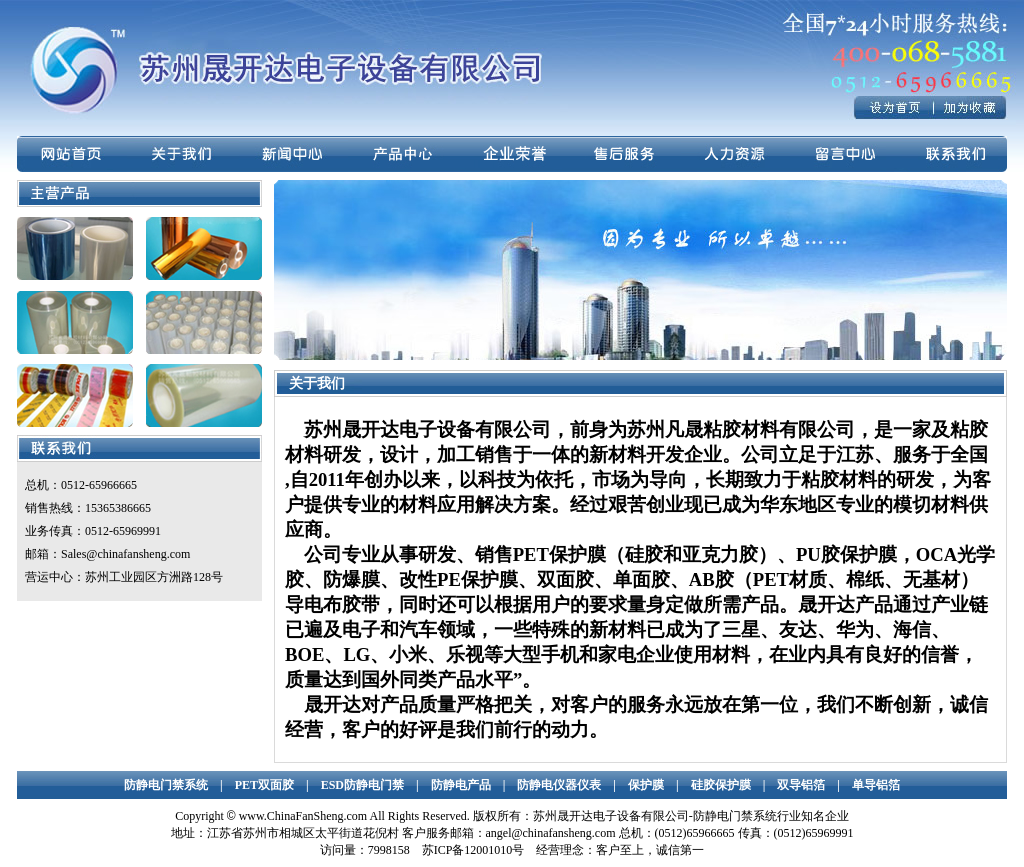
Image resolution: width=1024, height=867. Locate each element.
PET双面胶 (264, 785)
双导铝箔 (801, 785)
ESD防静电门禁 (362, 785)
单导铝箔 (876, 785)
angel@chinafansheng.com (551, 833)
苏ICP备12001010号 (473, 850)
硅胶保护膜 (721, 785)
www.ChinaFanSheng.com (303, 816)
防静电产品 (461, 785)
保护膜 (646, 785)
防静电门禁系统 (166, 785)
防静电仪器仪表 (559, 785)
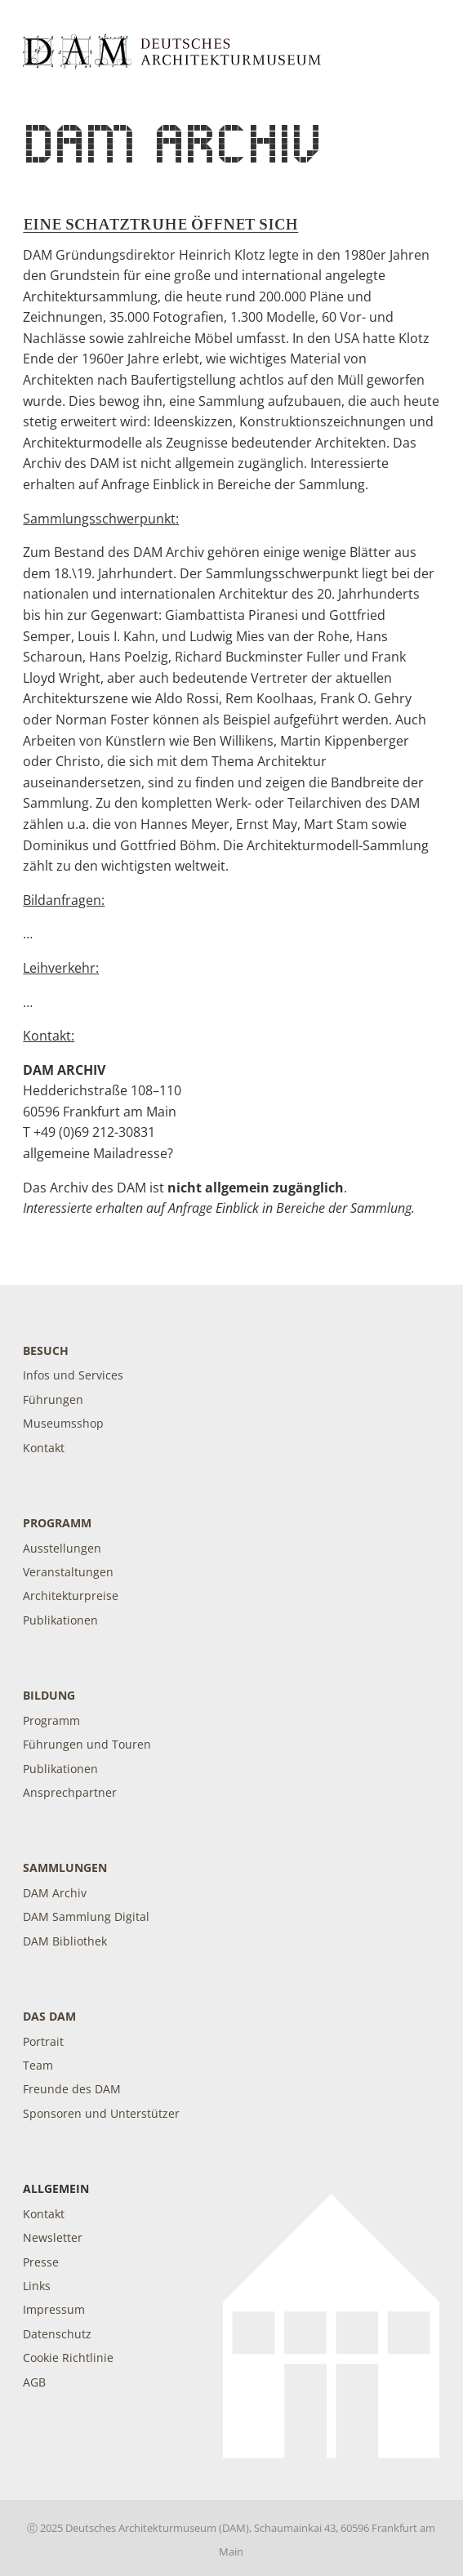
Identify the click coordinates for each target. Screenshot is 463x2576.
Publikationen (60, 1620)
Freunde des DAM (72, 2089)
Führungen (53, 1399)
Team (38, 2065)
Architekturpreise (70, 1595)
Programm (57, 1523)
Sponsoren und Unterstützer (101, 2113)
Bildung (49, 1695)
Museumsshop (63, 1423)
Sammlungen (65, 1867)
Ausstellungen (62, 1548)
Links (37, 2285)
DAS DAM (49, 2016)
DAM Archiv (55, 1893)
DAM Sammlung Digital (86, 1916)
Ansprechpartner (70, 1792)
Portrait (43, 2041)
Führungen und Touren (87, 1744)
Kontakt (44, 1447)
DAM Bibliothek (65, 1941)
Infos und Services (73, 1375)
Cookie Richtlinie (68, 2357)
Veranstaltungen (68, 1572)
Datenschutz (57, 2334)
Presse (41, 2262)
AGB (34, 2382)
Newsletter (52, 2237)
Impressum (54, 2309)
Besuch (46, 1350)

◇ ◇ ◇ ◇ ◇ ◇ ◇

List every line in the listing above that contains the string "each", with uppercase and lowercase counting as different.

> [SOLVED PROBLEM]
Image resolution: width=1024, height=867. Locate each element.
Identify the click coordinates for each target. Screenshot is 463x2576.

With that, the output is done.